**TASK STATEMENT**
Please write out exactly the lines from the one with "Click the tree" through the end of the data below, both ends included, and omit any pictures.

--------------------------------

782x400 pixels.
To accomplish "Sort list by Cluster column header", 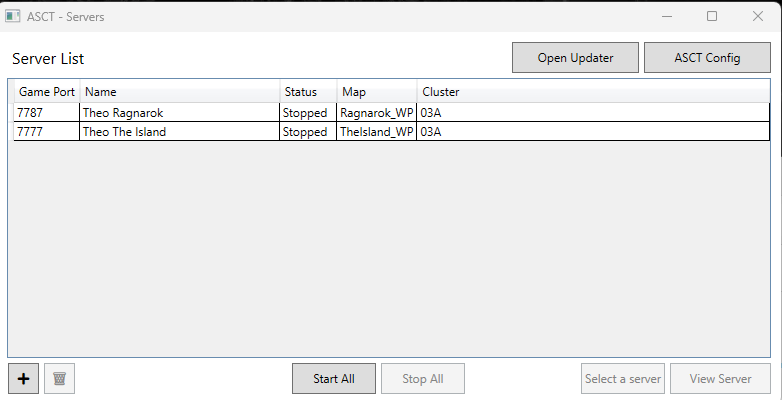I will pyautogui.click(x=593, y=92).
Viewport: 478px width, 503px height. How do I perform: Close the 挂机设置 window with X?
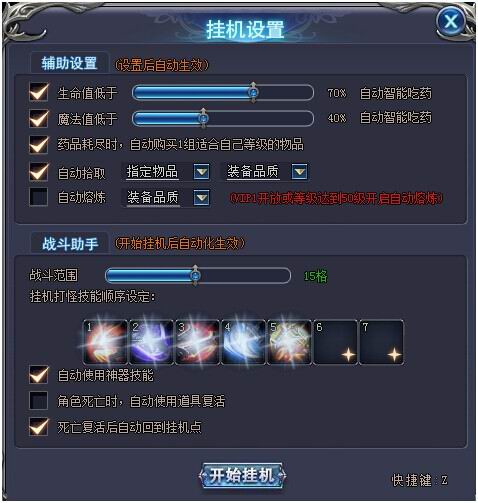451,22
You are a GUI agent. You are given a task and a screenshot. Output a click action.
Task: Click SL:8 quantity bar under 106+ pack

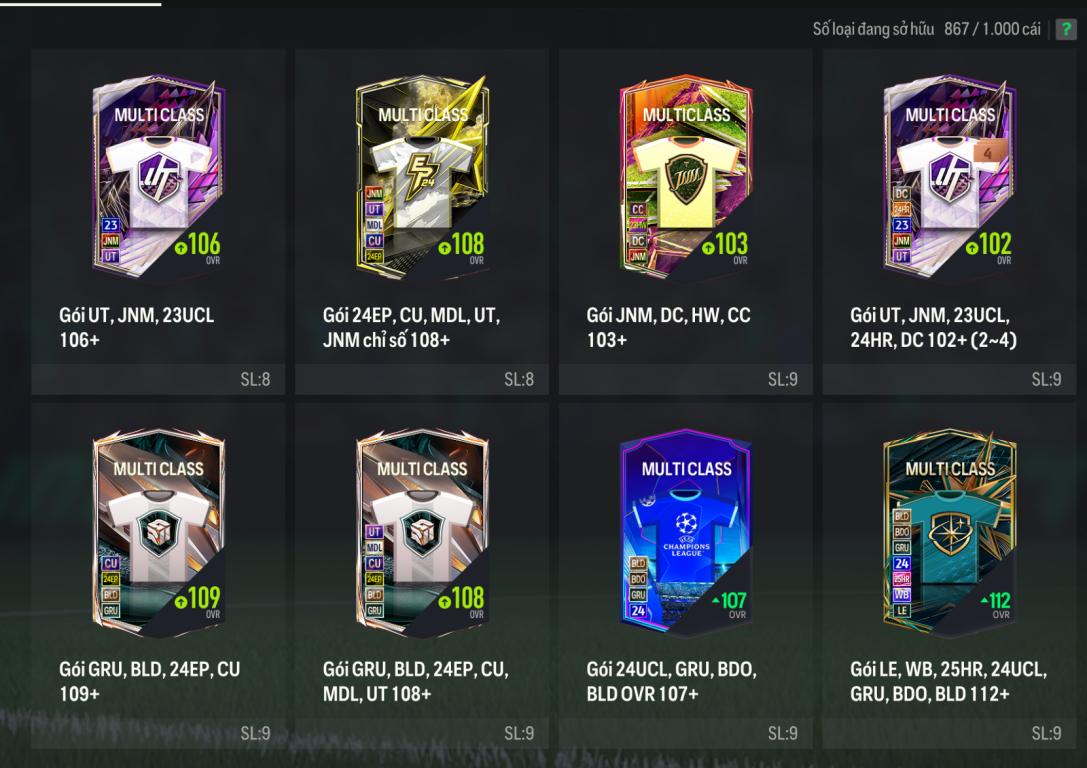point(158,379)
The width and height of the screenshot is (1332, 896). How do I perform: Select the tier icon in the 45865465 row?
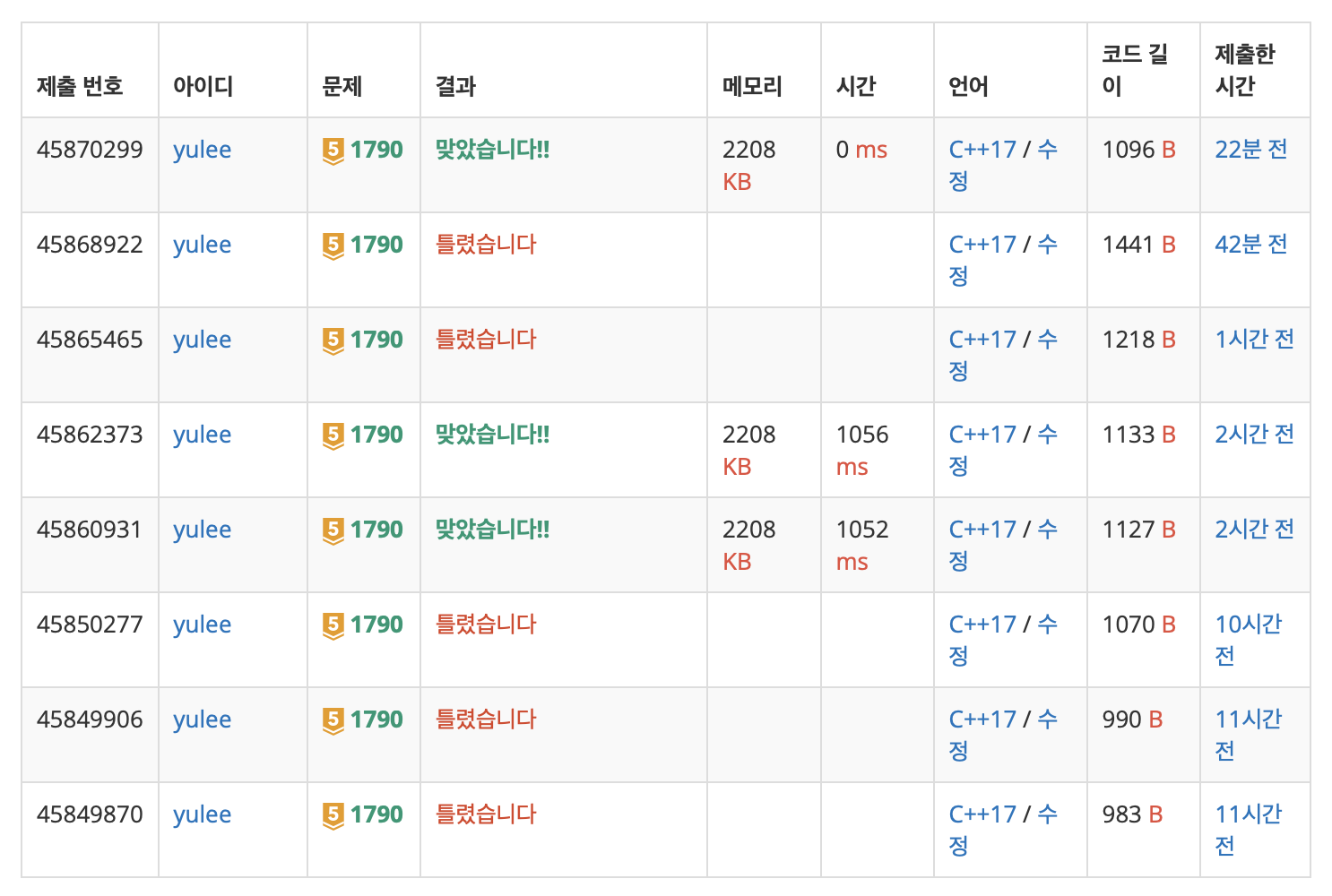(333, 340)
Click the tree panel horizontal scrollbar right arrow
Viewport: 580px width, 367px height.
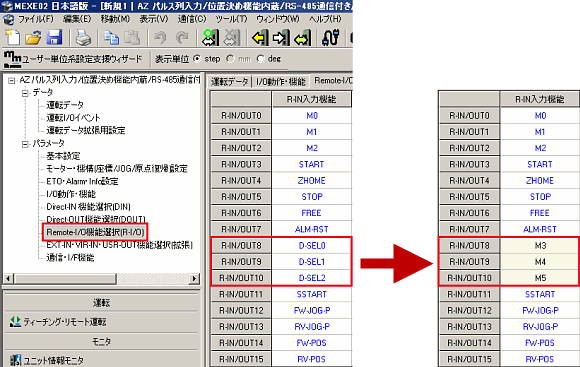click(194, 278)
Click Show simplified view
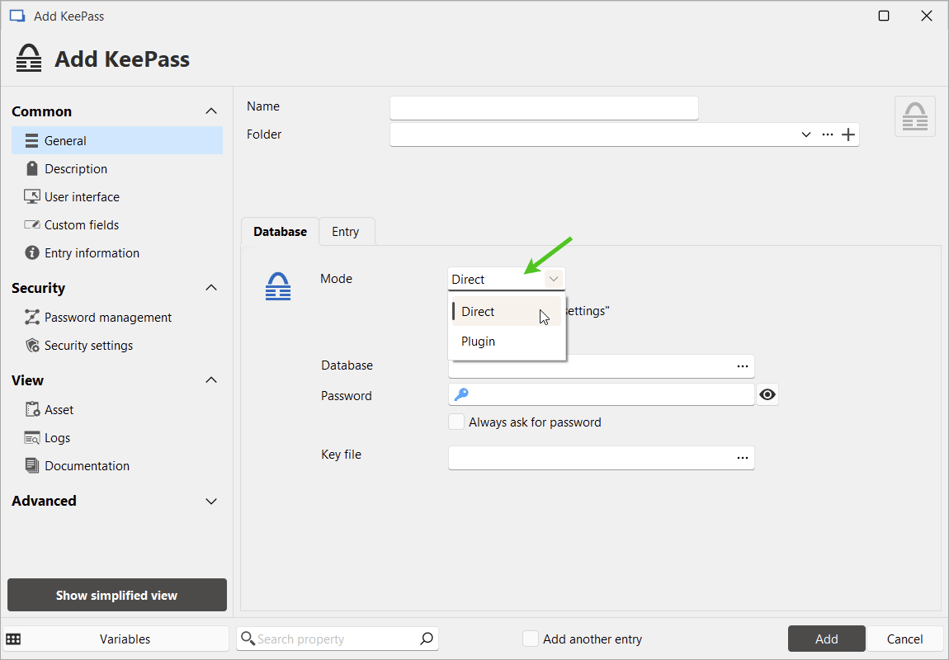Viewport: 949px width, 660px height. [x=116, y=594]
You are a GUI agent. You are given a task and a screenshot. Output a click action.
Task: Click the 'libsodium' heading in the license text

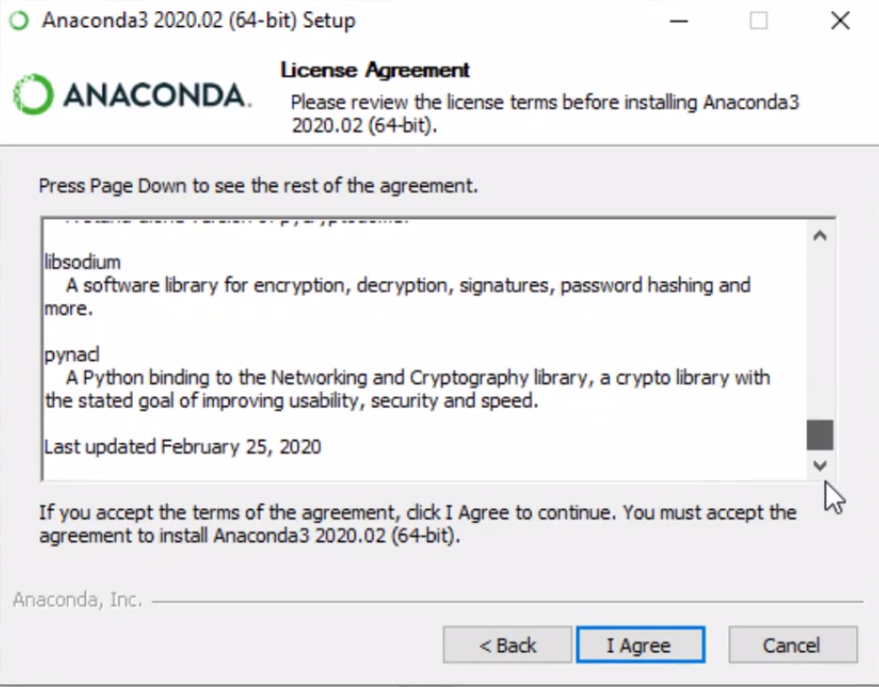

--------------------------------

**FINISHED EXERCISE**
Click the tree panel horizontal scrollbar right arrow
Viewport: 580px width, 367px height.
click(194, 278)
Click Show simplified view
Viewport: 949px width, 660px height. [x=116, y=594]
You are a GUI agent. You are given a task and a screenshot. Output a click action.
Task: Click the 'libsodium' heading in the license text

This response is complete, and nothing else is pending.